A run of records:
%%
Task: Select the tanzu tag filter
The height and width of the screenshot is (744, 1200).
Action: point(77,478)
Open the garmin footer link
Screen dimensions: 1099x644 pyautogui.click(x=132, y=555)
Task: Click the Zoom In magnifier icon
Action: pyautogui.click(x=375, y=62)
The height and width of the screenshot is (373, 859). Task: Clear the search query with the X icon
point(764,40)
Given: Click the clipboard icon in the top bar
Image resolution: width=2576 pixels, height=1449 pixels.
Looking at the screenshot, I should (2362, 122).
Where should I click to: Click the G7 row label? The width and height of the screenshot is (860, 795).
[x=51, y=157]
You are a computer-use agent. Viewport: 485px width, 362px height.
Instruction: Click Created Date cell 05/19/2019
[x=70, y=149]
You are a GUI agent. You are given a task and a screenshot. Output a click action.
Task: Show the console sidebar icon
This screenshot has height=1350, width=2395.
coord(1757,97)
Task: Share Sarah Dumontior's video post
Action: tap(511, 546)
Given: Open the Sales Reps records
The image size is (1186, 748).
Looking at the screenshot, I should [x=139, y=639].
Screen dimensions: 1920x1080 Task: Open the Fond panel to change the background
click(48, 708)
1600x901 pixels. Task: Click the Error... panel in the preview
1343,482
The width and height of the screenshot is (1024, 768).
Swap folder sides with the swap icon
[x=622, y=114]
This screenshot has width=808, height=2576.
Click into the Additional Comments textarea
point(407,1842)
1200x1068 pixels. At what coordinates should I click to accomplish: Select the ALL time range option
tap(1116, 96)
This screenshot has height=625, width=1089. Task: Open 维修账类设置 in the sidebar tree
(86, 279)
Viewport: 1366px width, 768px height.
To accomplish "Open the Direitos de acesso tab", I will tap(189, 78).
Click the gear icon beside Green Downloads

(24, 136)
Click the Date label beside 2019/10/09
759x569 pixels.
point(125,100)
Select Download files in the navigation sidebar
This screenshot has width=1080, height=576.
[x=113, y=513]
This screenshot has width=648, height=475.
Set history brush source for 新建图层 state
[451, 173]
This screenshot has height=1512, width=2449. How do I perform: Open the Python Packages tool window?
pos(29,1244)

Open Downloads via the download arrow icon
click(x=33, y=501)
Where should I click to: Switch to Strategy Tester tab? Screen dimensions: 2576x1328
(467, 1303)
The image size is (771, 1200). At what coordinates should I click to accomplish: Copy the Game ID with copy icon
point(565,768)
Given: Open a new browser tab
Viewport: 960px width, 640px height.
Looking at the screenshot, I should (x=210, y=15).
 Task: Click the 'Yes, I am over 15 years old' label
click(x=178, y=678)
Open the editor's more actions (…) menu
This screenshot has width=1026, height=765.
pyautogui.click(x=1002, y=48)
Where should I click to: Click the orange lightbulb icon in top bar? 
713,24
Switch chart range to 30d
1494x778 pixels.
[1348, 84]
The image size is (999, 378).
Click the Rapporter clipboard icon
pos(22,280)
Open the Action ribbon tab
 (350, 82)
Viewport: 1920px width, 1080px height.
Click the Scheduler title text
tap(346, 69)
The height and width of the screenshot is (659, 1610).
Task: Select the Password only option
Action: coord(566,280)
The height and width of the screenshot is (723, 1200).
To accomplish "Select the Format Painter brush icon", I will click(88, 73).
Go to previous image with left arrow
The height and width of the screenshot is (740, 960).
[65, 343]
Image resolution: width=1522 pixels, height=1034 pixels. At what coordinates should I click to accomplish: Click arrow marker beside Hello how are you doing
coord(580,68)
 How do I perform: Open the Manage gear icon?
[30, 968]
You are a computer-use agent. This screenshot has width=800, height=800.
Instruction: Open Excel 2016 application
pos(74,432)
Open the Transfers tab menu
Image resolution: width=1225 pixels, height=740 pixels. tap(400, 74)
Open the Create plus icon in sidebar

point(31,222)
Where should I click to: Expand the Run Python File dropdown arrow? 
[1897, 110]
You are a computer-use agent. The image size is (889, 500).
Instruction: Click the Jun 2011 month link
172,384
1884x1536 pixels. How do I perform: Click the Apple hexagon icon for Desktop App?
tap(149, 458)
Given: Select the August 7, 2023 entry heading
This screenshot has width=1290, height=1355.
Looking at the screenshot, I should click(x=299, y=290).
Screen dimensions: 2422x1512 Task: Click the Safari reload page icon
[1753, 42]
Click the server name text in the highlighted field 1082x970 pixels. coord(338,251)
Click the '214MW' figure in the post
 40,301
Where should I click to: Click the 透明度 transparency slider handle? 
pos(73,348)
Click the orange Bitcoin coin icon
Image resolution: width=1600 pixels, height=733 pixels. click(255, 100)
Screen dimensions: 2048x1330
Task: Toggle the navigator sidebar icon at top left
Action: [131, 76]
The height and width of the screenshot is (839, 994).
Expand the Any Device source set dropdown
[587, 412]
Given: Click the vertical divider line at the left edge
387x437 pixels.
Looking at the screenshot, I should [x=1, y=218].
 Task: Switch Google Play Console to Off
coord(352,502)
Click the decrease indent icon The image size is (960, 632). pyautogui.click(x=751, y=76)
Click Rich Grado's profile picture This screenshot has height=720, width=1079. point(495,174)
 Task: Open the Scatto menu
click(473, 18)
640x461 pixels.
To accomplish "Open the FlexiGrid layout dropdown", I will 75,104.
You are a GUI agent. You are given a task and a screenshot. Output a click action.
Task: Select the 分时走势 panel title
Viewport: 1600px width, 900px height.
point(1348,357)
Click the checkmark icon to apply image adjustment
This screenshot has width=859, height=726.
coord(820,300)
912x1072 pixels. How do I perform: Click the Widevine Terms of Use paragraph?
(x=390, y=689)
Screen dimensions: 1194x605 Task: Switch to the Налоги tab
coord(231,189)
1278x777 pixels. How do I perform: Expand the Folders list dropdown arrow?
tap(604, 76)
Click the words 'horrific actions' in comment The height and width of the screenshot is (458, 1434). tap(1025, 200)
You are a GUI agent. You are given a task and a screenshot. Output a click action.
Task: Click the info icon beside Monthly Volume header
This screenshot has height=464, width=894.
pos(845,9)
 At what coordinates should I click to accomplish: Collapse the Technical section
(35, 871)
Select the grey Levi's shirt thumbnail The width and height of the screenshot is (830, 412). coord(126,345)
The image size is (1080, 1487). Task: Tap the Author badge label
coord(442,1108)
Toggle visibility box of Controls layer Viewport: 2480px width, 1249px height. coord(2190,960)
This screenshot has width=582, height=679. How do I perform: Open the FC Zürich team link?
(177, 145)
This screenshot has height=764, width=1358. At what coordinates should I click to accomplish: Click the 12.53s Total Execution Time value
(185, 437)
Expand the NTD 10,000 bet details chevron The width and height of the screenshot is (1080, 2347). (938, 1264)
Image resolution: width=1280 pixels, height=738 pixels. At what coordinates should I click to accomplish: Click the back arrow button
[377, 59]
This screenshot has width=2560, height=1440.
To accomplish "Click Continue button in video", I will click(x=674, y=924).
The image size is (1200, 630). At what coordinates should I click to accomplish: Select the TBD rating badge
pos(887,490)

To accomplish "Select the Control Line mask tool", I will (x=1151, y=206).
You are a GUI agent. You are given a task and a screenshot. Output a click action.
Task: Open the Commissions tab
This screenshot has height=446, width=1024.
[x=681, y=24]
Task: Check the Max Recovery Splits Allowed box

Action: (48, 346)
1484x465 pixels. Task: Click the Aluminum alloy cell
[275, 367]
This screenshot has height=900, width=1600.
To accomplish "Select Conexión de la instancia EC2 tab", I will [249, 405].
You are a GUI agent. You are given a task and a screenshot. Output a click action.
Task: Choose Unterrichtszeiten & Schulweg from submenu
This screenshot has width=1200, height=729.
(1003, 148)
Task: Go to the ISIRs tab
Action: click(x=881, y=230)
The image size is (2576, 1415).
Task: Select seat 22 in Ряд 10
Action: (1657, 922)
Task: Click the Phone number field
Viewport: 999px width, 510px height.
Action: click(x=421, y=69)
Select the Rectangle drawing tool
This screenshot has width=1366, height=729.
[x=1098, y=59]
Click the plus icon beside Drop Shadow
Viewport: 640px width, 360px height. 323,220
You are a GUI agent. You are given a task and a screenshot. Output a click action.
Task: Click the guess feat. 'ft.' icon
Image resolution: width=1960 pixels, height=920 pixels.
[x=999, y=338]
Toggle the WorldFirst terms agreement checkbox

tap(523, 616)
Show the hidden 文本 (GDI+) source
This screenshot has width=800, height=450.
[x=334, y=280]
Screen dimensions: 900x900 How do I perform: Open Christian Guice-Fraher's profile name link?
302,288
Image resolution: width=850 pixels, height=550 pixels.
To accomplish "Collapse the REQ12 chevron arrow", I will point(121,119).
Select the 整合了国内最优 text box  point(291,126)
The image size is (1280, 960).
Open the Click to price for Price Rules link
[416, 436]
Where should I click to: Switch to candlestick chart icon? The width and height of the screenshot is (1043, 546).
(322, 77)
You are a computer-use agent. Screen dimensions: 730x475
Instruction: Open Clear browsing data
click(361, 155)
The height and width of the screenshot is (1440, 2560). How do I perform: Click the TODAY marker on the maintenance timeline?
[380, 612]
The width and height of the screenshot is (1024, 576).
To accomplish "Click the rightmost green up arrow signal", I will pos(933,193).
%%
TO BE DONE - Pull out every line of the listing above that contains the word "button". Case counts.

EXERCISE RESPONSE -
Image resolution: width=1280 pixels, height=738 pixels. At what coordinates should I click to accomplish: Click the back arrow button
To accomplish "Click Continue button in video", I will click(x=674, y=924).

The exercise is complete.